THE RECORDS:
* * * * *

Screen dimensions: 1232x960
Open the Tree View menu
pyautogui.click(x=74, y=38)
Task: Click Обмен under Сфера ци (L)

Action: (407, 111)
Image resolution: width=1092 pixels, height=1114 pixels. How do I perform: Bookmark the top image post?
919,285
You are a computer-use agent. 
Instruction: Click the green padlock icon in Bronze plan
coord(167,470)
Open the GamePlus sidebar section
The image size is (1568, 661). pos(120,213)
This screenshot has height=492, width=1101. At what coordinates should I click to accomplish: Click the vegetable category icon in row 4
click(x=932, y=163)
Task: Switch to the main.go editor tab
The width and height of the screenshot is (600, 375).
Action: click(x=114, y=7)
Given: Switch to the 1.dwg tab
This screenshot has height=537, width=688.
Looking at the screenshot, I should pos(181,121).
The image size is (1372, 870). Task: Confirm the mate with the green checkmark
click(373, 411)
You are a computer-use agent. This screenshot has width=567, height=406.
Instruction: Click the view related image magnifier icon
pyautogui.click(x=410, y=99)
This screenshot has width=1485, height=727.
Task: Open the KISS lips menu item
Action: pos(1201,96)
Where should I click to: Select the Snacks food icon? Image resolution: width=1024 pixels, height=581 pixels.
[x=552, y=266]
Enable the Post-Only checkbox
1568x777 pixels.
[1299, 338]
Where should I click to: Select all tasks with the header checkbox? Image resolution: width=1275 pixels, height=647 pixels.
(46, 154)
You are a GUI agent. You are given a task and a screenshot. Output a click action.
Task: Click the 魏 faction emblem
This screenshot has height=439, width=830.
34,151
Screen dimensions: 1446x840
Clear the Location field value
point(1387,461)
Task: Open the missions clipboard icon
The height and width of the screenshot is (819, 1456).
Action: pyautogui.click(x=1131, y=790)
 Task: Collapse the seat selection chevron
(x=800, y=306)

* * * * *

WHAT TO WORK ON:
Beginning at the line above that contains "Open the GamePlus sidebar section", return each line exactly through the line that contains "Task: Switch to the main.go editor tab", and no others.

ANSWER SPACE:
Open the GamePlus sidebar section
The image size is (1568, 661). pos(120,213)
This screenshot has height=492, width=1101. At what coordinates should I click to accomplish: Click the vegetable category icon in row 4
click(x=932, y=163)
Task: Switch to the main.go editor tab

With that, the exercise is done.